Alert Severity & Scoring
Shield automatically classifies alerts into severity levels: Critical, High, Medium, or Low. Severity is based on impact (business risk, brand damage, compliance exposure) and confidence (how certain is the hallucination?).
Severity Levels
Critical (Action Required Immediately)
Definition: Severe impact; immediate action needed to prevent business damage.
Characteristics:
- Financial or compliance impact (money, regulatory fine)
- Visible to customers/public (brand damage risk)

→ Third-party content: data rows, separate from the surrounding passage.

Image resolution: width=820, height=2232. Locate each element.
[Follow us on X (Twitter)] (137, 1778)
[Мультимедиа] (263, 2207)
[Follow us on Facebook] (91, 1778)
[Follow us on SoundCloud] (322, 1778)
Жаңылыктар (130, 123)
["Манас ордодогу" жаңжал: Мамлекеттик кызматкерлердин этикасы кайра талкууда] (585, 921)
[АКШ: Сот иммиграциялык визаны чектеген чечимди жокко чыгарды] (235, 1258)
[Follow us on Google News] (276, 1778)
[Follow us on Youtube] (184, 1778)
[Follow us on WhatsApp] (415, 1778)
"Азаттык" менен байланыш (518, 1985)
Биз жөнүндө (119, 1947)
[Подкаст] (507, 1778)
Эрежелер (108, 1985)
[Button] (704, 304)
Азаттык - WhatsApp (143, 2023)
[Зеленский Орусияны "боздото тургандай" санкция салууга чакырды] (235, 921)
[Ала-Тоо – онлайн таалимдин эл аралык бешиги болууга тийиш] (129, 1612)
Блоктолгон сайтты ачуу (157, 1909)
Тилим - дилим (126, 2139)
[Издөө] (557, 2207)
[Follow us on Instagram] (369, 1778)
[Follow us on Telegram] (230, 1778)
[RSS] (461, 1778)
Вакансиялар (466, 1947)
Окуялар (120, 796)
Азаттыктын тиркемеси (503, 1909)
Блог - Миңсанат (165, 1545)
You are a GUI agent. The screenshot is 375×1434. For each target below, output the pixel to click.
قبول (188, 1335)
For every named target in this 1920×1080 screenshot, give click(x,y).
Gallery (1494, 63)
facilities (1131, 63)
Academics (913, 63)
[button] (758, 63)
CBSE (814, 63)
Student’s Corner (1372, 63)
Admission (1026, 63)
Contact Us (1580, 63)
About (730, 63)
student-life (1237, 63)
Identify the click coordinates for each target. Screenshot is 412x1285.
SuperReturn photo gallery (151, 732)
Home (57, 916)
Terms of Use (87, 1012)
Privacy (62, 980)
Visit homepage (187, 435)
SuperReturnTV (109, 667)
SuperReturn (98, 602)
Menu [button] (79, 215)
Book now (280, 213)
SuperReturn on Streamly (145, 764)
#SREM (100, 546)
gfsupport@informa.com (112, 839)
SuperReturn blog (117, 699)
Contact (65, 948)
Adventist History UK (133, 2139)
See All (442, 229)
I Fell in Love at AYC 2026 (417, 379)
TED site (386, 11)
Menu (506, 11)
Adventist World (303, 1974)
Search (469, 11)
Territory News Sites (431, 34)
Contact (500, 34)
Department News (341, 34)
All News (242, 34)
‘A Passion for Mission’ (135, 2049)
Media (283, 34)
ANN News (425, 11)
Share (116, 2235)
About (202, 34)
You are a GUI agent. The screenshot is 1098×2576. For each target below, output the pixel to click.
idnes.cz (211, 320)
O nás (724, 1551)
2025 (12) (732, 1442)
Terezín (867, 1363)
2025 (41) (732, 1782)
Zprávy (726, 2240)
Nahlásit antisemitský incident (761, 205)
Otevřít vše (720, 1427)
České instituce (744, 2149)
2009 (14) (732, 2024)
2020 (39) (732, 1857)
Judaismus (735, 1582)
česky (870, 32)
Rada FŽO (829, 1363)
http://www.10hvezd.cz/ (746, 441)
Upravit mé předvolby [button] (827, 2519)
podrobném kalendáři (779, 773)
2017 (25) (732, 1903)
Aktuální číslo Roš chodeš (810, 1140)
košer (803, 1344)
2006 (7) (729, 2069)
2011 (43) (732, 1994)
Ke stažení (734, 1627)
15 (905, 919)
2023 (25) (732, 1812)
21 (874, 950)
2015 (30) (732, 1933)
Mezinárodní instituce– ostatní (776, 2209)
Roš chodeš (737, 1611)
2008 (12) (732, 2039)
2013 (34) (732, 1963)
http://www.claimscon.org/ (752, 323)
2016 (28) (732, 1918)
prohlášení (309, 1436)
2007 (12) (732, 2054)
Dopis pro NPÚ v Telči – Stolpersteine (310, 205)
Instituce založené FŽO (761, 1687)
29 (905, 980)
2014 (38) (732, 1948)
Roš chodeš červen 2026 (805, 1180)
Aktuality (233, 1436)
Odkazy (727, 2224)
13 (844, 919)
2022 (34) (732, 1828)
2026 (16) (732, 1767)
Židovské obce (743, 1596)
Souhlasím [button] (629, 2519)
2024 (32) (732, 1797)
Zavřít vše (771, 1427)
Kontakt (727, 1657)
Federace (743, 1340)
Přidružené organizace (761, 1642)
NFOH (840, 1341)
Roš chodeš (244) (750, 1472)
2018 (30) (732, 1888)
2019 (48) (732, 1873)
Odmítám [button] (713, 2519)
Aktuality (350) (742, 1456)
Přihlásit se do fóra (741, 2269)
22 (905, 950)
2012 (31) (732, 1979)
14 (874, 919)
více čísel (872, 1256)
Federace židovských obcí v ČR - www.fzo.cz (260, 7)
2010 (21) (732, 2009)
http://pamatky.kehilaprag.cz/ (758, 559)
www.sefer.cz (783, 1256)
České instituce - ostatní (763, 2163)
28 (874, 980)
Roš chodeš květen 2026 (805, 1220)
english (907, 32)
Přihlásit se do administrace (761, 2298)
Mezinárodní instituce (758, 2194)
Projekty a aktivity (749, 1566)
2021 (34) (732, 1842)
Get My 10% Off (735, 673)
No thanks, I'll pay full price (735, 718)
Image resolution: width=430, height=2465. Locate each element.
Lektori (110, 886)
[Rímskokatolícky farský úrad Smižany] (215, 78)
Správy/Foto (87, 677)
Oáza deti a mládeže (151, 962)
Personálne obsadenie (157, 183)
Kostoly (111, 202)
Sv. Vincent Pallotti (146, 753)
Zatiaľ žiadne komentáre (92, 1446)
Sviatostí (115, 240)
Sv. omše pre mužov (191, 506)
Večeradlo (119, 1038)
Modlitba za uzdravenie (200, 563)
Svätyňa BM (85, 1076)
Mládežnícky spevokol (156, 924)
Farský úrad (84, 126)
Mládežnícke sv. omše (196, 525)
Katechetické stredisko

- Affects multiple systems or departments
- Likelihood: 80%+ certainty hallucination occurred
Examples:
- AI says “TruthVouch pricing is $5,000/month” (your actual: $500/month) → customer confusion
- AI says “We’re SOX-compliant” (you’re not) → regulatory violation risk
- AI gives medical advice on your site (not approved) → health/liability risk
- “Our CEO said we’re hiring 200 people” (false; not announced) → stock manipulation concern
Response SLA: <1 hour (alert on-call team)
High (Investigate & Plan)
Definition: Significant impact; plan correction within hours.
Characteristics:
- Business or brand impact (but time to fix measured in hours)
- Affects key messages or competitive positioning
- Likelihood: 70-79% certainty
- Could impact customer decisions if left uncorrected
Examples:
- AI claims feature exists (doesn’t; coming next quarter)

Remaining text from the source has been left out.